Geoffrey Hinton Warns Current A.I. May Soon
Grow Past Its ‘Cute Tiger Cub’ Phase
Geoffrey Hinton, an acclaimed computer scientist often dubbed the “Godfather of A.I.” for his pioneering work on artificial neural networks, helped lay the foundation for today’s artificial intelligence revolution. But now, the technology he once championed has become a source of deep concern.
“My opinion is we’re in the situation of someone who has a very cute tiger cub,” said Hinton while speaking at the AI for Good Summit in Geneva, Switzerland, yesterday (July 9). “It’s cuddly and it’s cute and it’s wonderful to watch it play, but you better worry a lot about what happens when it grows up.”
Existential threat of AI
In 2018, Hinton, along with fellow A.I. pioneers Yoshua Bengio and Yann LeCun, received the Turing Award, often referred to as the “Nobel Prize of Computing.” Last year, he took home an actual Nobel Prize in Physics, which he shared with Princeton University’s John Hopfield. A British-Canadian researcher, Hinton is currently a professor emeritus at the University of Toronto and spent ten years at Google before stepping down in 2023, partly to speak more openly about the existential dangers posed by A.I.
Since leaving Google, Hinton has become increasingly outspoken about the risks he believes A.I. presents and the insufficient efforts to contain them. Once estimating a 10 percent chance that A.I. could lead to humanity’s extinction, he’s since revised that to around 20 percent. “Overall, I think things are probably getting worse because regulations aren’t coming fast enough,” he said, adding, “very little is being done to address the existential threat” posed by A.I.
AI models able to defend themselves
The professor is particularly alarmed by signs that some A.I. systems are exhibiting self-preservation behaviors. Earlier this year, for example, the startup Anthropic revealed that its Claude model has the capacity to blackmail engineers it believes are trying to shut it down—something Hinton described as “pretty scary.”

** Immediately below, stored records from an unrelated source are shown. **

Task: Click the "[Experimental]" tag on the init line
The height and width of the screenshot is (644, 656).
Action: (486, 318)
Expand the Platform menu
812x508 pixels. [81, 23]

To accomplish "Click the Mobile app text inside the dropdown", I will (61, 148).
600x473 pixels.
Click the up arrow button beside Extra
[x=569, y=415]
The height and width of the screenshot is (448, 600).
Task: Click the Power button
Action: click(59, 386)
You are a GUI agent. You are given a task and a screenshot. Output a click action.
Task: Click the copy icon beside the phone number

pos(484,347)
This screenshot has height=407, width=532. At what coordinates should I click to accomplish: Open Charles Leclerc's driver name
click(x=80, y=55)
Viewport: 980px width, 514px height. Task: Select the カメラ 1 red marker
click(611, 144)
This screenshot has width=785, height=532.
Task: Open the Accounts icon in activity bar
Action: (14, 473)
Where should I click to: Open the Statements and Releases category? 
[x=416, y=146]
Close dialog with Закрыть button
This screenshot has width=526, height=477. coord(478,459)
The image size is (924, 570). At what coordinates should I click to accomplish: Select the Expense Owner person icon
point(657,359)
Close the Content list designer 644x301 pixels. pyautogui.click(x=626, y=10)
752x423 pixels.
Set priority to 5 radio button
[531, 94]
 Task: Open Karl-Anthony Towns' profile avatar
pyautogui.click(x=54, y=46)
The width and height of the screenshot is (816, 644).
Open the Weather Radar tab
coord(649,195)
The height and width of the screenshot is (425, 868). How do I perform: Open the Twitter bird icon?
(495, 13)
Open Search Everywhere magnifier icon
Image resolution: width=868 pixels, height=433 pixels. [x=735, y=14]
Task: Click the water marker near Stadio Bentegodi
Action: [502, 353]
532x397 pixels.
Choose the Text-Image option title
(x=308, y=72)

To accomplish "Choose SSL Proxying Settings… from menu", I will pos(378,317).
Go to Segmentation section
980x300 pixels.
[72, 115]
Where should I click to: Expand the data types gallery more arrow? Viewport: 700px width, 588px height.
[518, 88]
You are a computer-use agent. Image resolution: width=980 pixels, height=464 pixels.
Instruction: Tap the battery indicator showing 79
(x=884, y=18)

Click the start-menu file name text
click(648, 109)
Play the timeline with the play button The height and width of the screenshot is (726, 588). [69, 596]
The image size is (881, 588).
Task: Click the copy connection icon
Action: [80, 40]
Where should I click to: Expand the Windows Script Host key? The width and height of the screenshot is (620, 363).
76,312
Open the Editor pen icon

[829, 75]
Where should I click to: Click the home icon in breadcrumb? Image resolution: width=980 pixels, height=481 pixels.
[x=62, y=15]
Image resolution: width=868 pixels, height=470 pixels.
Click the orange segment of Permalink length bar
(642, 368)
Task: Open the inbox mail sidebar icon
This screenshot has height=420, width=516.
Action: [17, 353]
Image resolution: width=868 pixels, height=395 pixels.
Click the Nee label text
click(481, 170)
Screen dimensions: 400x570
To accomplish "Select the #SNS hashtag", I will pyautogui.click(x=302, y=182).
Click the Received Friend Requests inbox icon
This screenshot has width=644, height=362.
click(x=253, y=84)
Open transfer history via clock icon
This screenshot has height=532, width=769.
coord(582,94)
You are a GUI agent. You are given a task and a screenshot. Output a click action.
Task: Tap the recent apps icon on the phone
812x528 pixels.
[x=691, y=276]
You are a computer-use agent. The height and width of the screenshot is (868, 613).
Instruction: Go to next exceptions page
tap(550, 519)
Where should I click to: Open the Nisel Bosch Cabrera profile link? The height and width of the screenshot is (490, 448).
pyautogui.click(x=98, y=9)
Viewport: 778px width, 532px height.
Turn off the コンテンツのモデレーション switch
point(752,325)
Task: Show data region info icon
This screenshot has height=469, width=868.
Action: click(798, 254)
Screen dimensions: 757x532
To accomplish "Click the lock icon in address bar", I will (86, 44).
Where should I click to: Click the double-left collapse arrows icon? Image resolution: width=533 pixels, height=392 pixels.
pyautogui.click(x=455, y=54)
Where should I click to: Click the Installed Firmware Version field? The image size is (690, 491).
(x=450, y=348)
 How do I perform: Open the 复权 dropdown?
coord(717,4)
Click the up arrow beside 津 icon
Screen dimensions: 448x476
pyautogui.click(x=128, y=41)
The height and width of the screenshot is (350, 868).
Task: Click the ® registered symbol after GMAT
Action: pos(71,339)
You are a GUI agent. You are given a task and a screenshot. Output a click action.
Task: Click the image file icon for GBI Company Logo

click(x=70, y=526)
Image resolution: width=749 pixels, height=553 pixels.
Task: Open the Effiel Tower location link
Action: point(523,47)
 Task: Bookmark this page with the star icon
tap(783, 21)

As nations race to develop increasingly powerful A.I., global cooperation has lagged far behind. Hinton warned that international collaboration will be crucial to prevent catastrophic outcomes. “We should be able to get international collaboration on, ‘How do you train them so they don’t want to take over?’” he said.
Mundane jobs most likely to be replaced by A.I.
A.I.’s impact on the labor market remains difficult to predict. In 2016, Hinton forecasted that A.I. would render radiologists obsolete within five years. This guess, as Hinton himself will admit, did not take place. In fact, the field is actually thriving with the integration of A.I.
“I think I was wrong by a factor of three—partly because I underestimated the conservativeness of the medical profession,” he said. Still, Hinton believes A.I. will inevitably displace many jobs centered around “mundane intellectual labor,” such as call center operators.
Young people need to career plan carefully
For young people entering the workforce, this creates a period of deep uncertainty. Entire fields may vanish or transform dramatically, making career planning more precarious than ever. “We’re at a point in history where we’ve got no experience of what’s to come,” said Hinton. His advice to students: pursue a well-rounded education—for example, liberal arts paired with some mathematics and science—instead of placing all their bets on a single technical skill.